::: Listed entries

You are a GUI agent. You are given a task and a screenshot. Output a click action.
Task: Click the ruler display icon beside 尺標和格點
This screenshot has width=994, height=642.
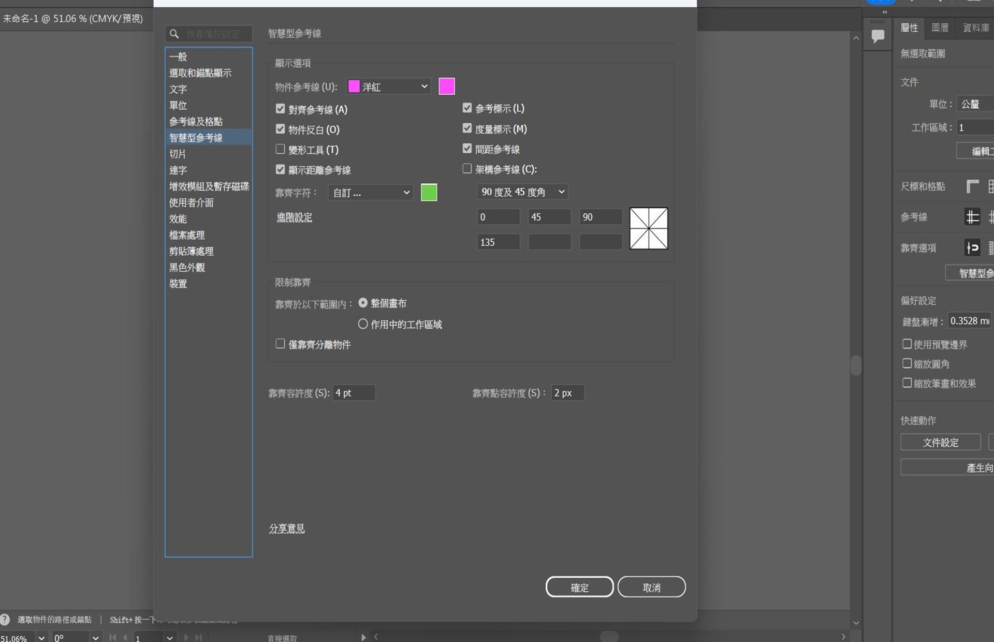972,186
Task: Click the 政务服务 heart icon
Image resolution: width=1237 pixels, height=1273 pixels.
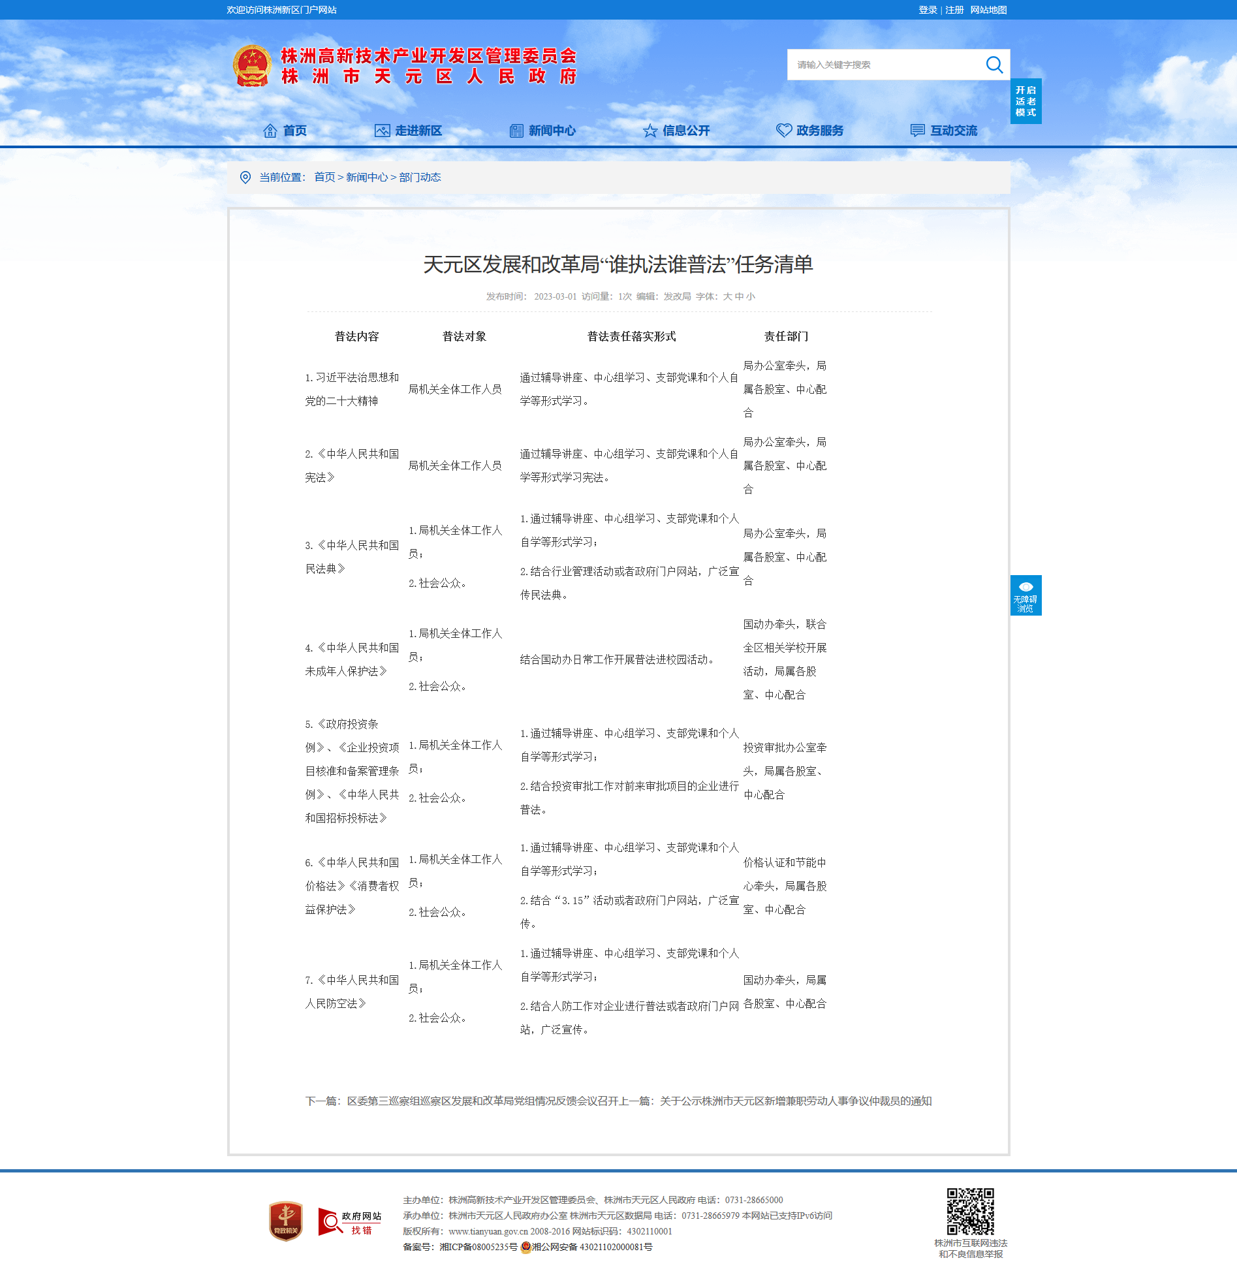Action: coord(784,131)
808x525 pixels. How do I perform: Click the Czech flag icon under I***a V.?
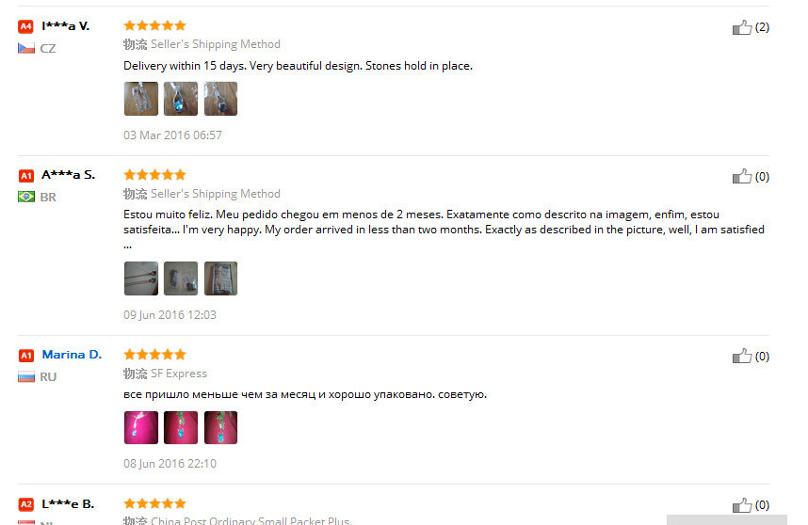[26, 48]
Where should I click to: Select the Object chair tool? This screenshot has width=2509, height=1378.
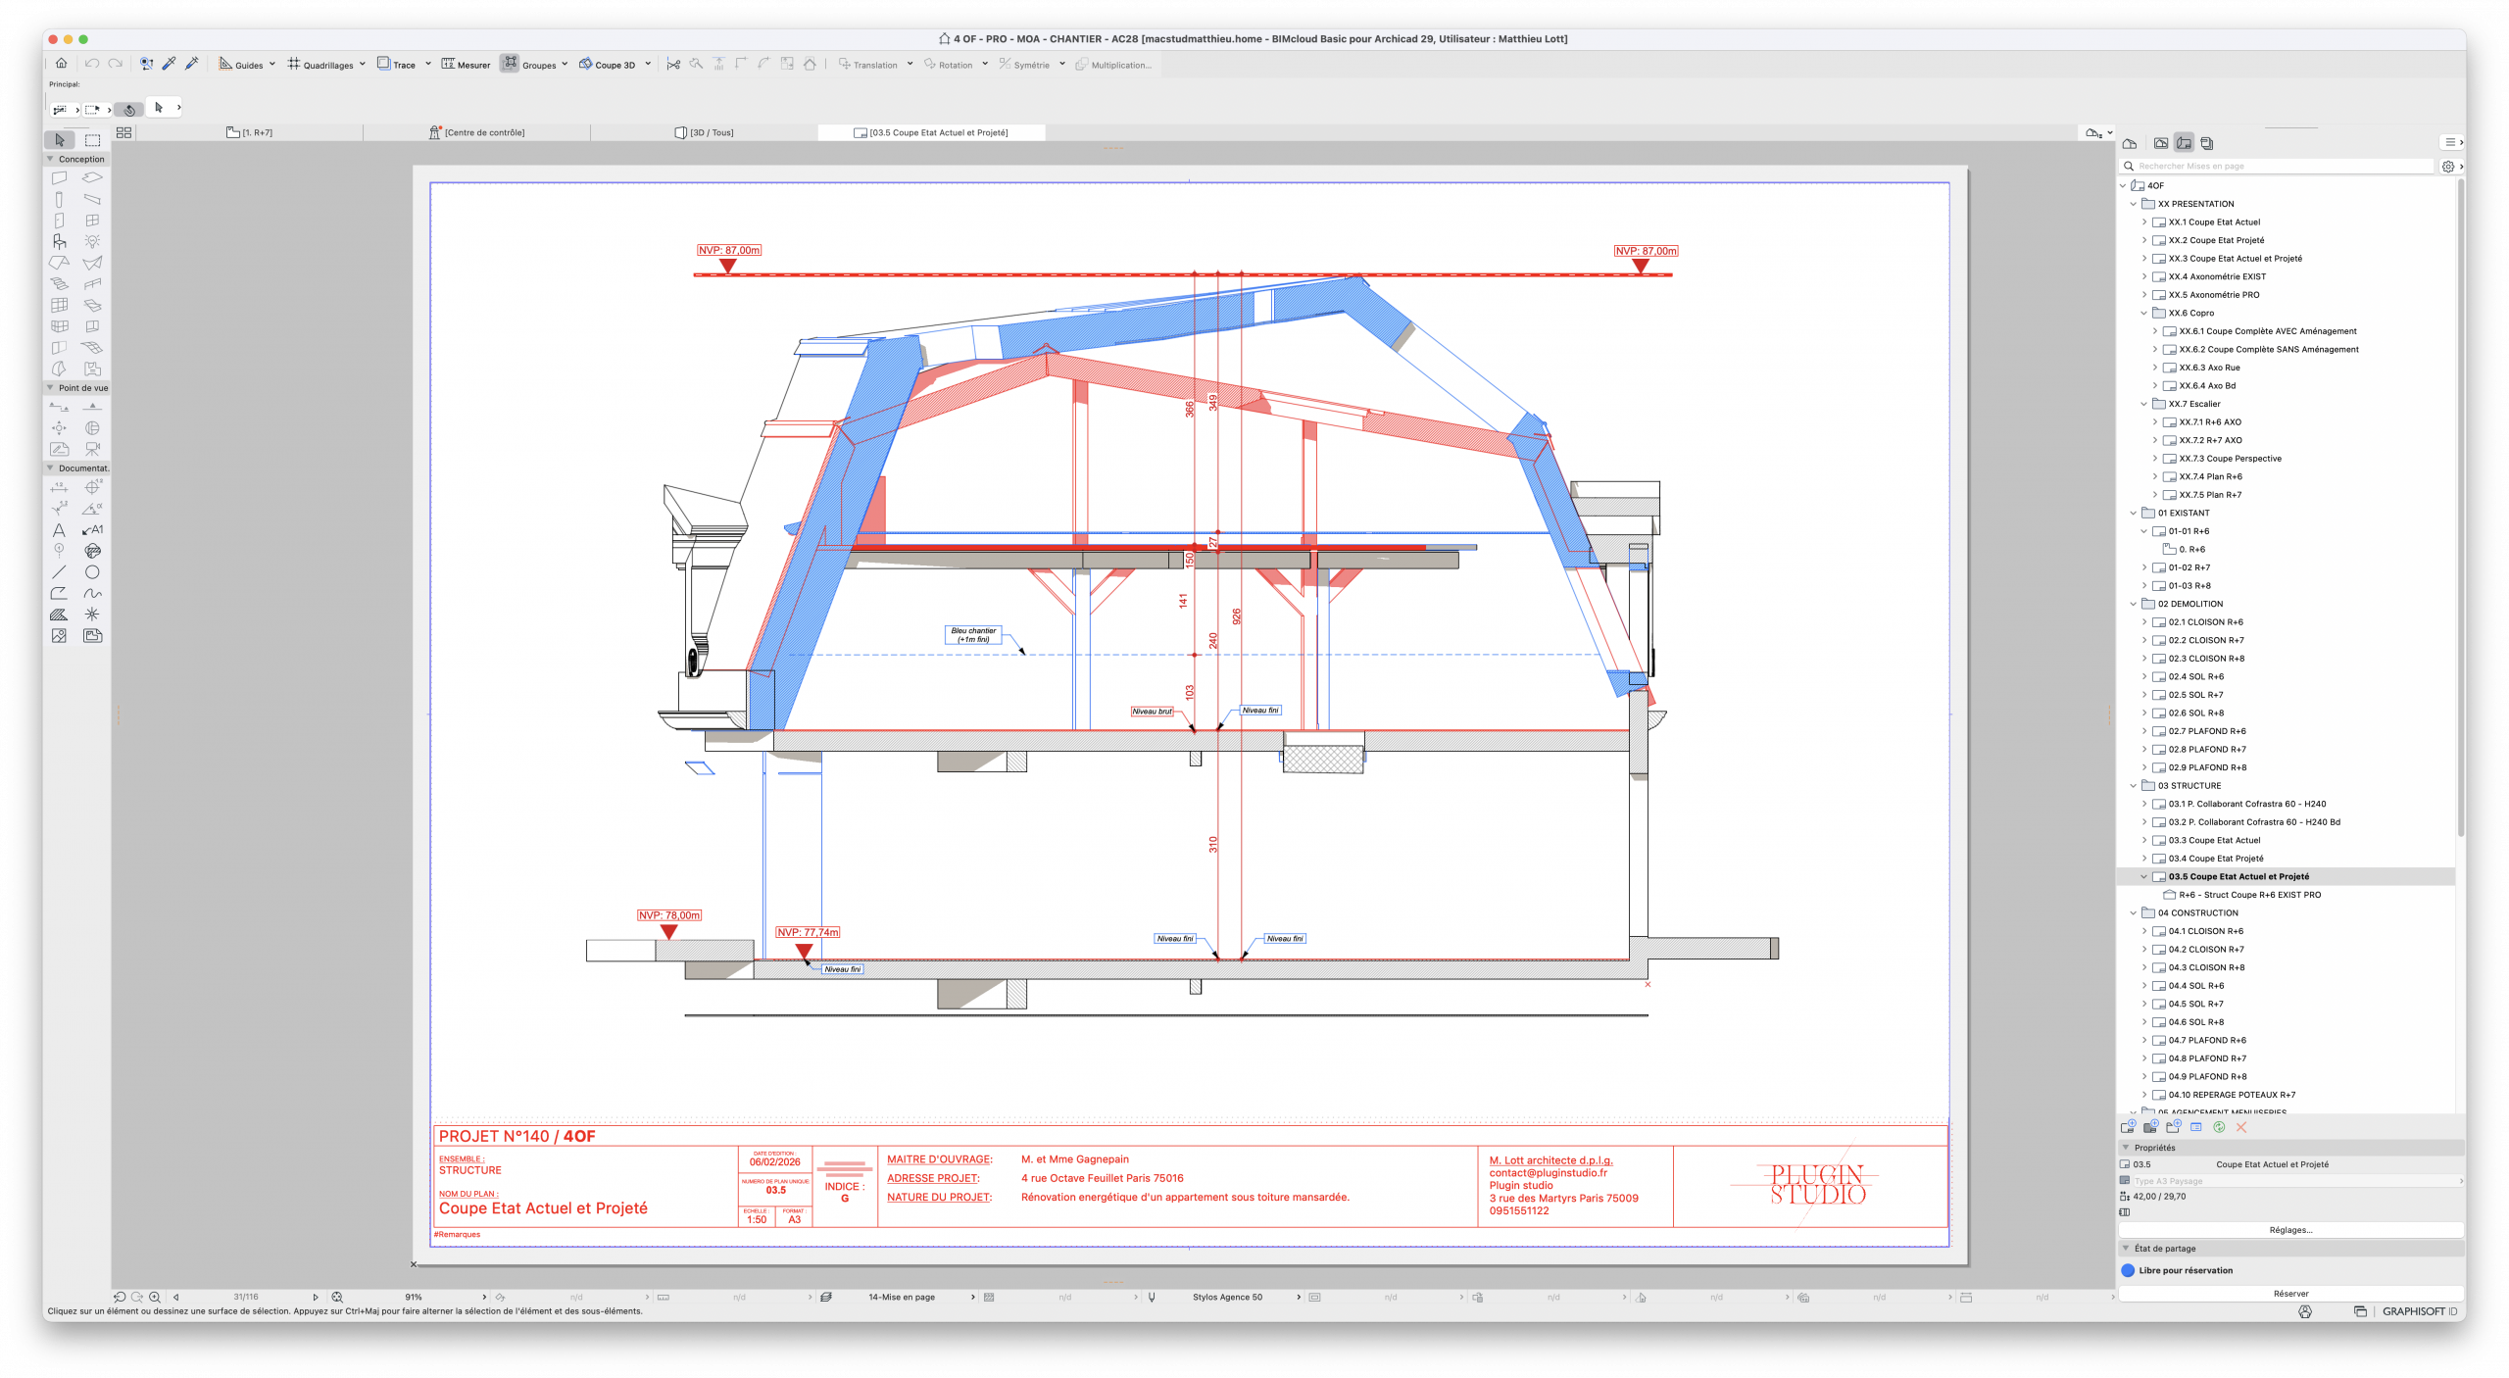[x=59, y=241]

::::::

What is needed:
Copy out every one of the records above verbatim, omitting the pictures.

Correct answer:
You are a GUI agent. You are given a task and a screenshot. Output a click action.
Task: Click the ruler display icon beside 尺標和格點
This screenshot has width=994, height=642.
972,186
Task: Click the 政务服务 heart icon
Image resolution: width=1237 pixels, height=1273 pixels.
Action: coord(784,131)
808x525 pixels. How do I perform: Click the Czech flag icon under I***a V.?
[26, 48]
Where should I click to: Select the Object chair tool? This screenshot has width=2509, height=1378.
[x=59, y=241]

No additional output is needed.